Exercise aim: Return the diplomatic cable below about Treasury Secretary Snow's visit to Ireland in full, word for word, with every character unchanged.

Exercise text:

Wednesday, 24 November 2004, 16:43
C O N F I D E N T I A L SECTION 01 OF 04 DUBLIN 001719 
EO 12958 DECL: 11/23/2014 
Classified By: Ambassador James C. Kenny for reasons 1.4 (b) and (d)

1. (C) Summary: The November 14-15 visit of U.S. Treasury Secretary John W. Snow was an opportunity for discussion on
SIPDIS the “secrets” of Ireland,s success with policy-makers and businessmen who were the architects of Ireland,s Celtic Tiger economy. These key figures noted that while the concepts behind Ireland,s reforms had been simple, the political will to carry out the reforms had only come in the context of an economic meltdown in the mid-1980s. They said that good-faith relations with labor, investment in education, and a “dictatorial” leadership that exposed industries to the full discipline of the market had been key to success. Ireland,s skill in securing substantial EU support funds and in exploiting U.S. policy on corporate tax deferral was another important factor in Ireland,s economic turnaround. Looking ahead, the policy-makers cited both the need to ensure Ireland,s continued competitiveness as a magnet for foreign direct investment and also the role of education in shaping Ireland as an innovation-based, higher-value economy. Secretary Snow,s classroom discussion at Dublin City University (DCU) highlighted the role of higher education in promoting innovation and entrepreneurship. End summary.

Recorded data:
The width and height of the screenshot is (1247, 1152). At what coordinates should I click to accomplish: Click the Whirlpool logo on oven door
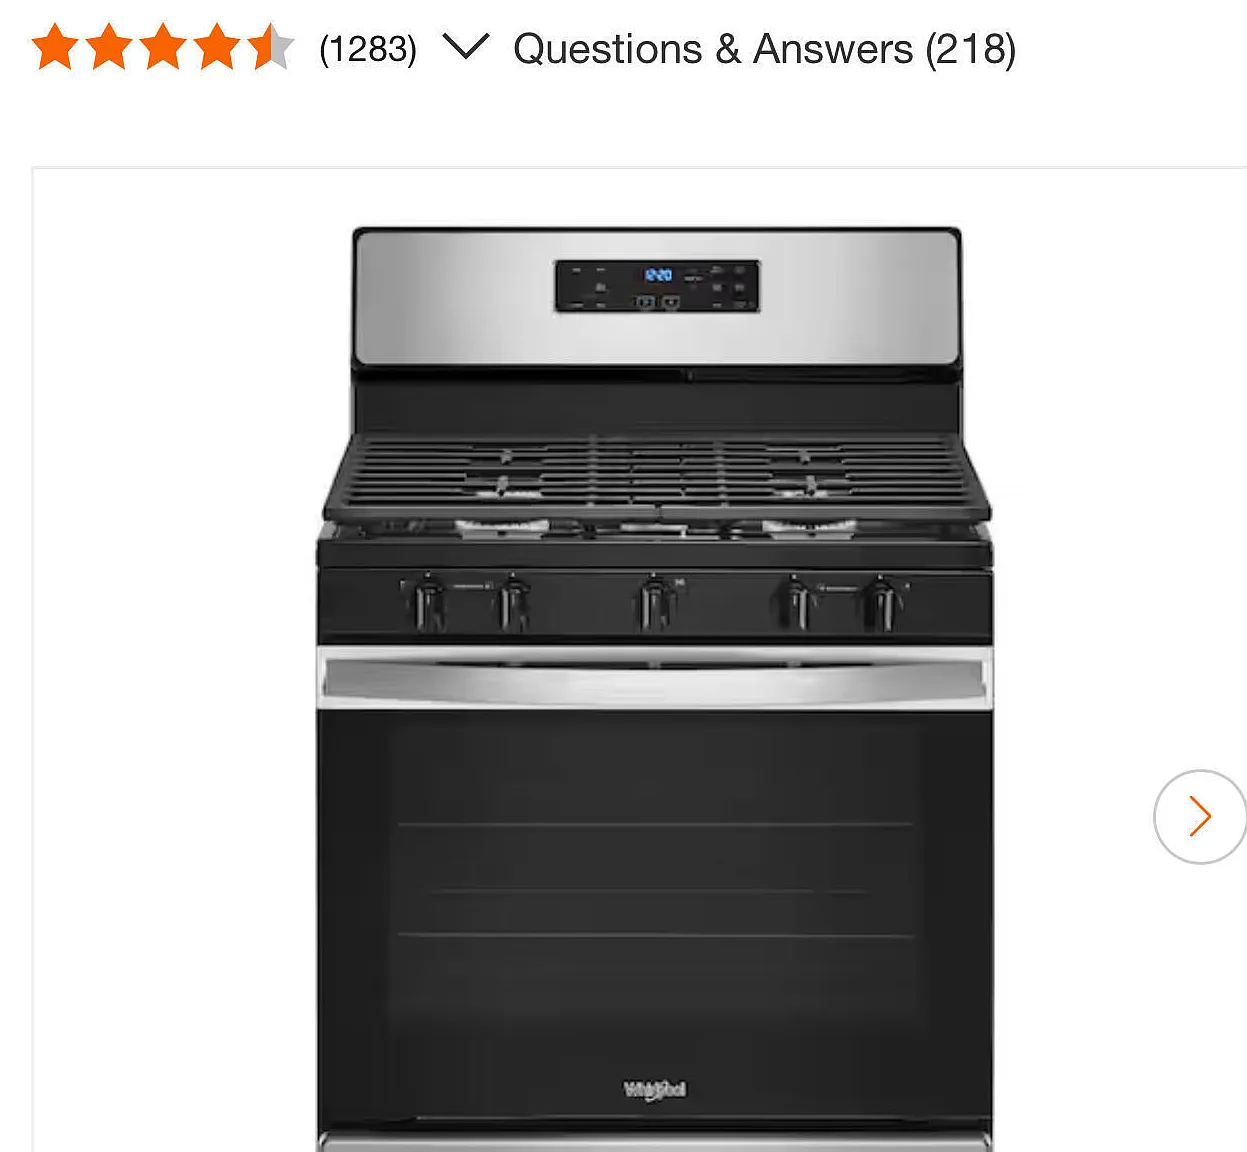(x=655, y=1090)

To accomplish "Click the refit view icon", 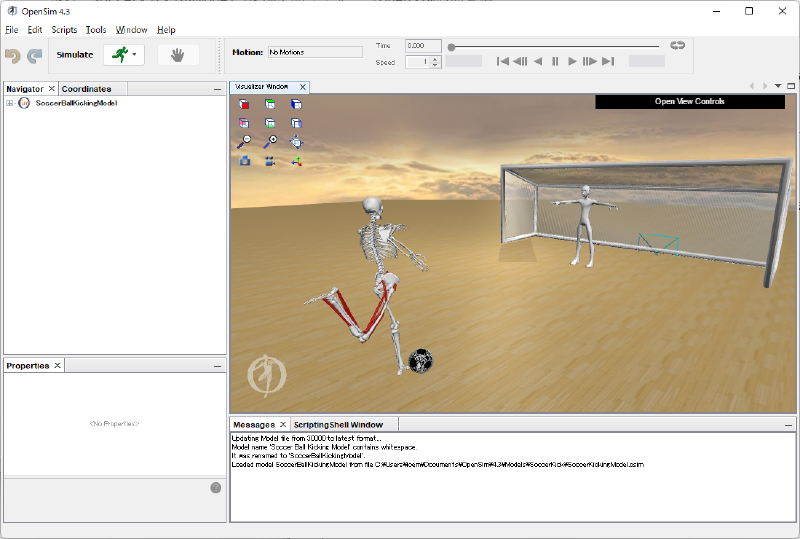I will pyautogui.click(x=296, y=142).
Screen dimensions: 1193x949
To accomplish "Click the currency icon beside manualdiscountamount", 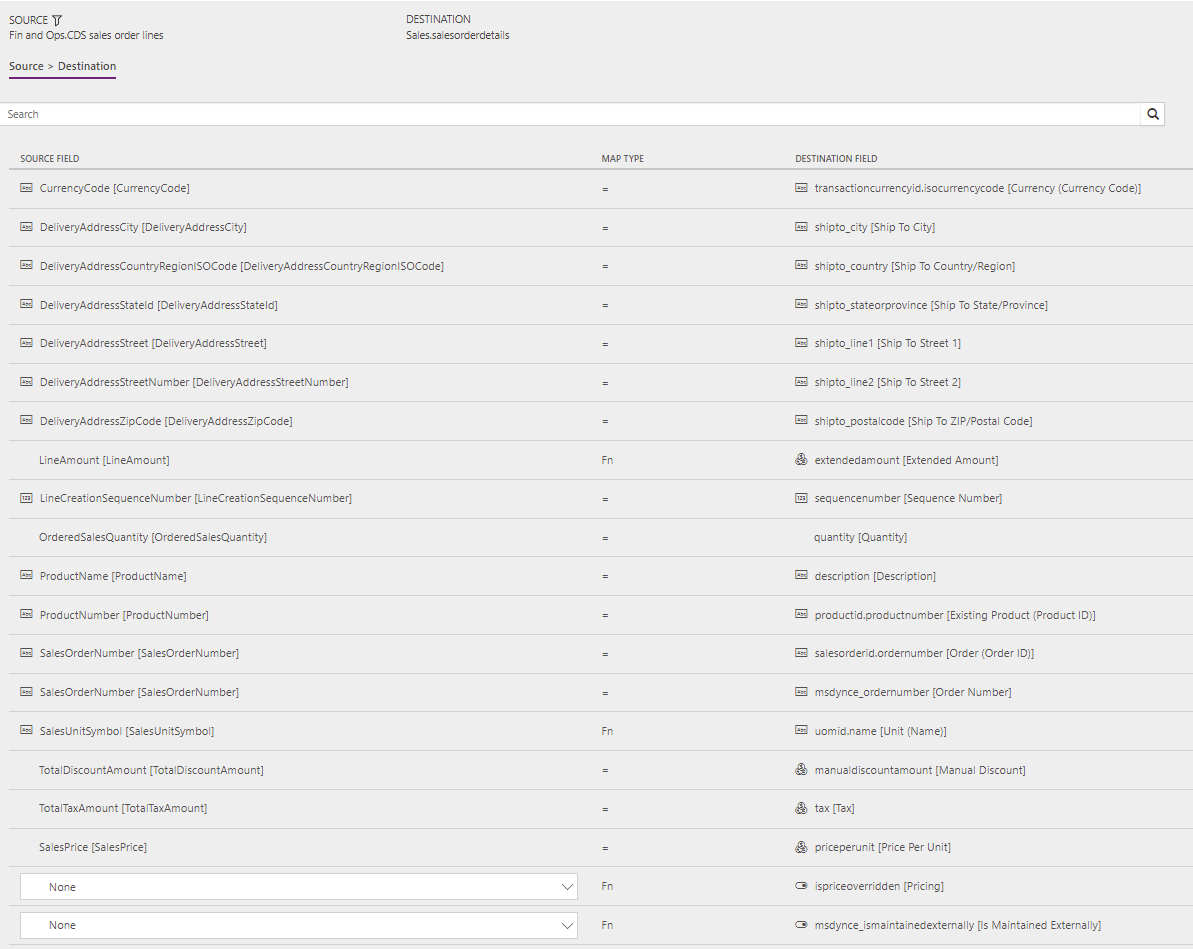I will point(800,769).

Answer section:
Wednesday, 24 November 2004, 16:43
C O N F I D E N T I A L SECTION 01 OF 04 DUBLIN 001719 
EO 12958 DECL: 11/23/2014 
Classified By: Ambassador James C. Kenny for reasons 1.4 (b) and (d)

1. (C) Summary: The November 14-15 visit of U.S. Treasury Secretary John W. Snow was an opportunity for discussion on
SIPDIS the “secrets” of Ireland,s success with policy-makers and businessmen who were the architects of Ireland,s Celtic Tiger economy. These key figures noted that while the concepts behind Ireland,s reforms had been simple, the political will to carry out the reforms had only come in the context of an economic meltdown in the mid-1980s. They said that good-faith relations with labor, investment in education, and a “dictatorial” leadership that exposed industries to the full discipline of the market had been key to success. Ireland,s skill in securing substantial EU support funds and in exploiting U.S. policy on corporate tax deferral was another important factor in Ireland,s economic turnaround. Looking ahead, the policy-makers cited both the need to ensure Ireland,s continued competitiveness as a magnet for foreign direct investment and also the role of education in shaping Ireland as an innovation-based, higher-value economy. Secretary Snow,s classroom discussion at Dublin City University (DCU) highlighted the role of higher education in promoting innovation and entrepreneurship. End summary.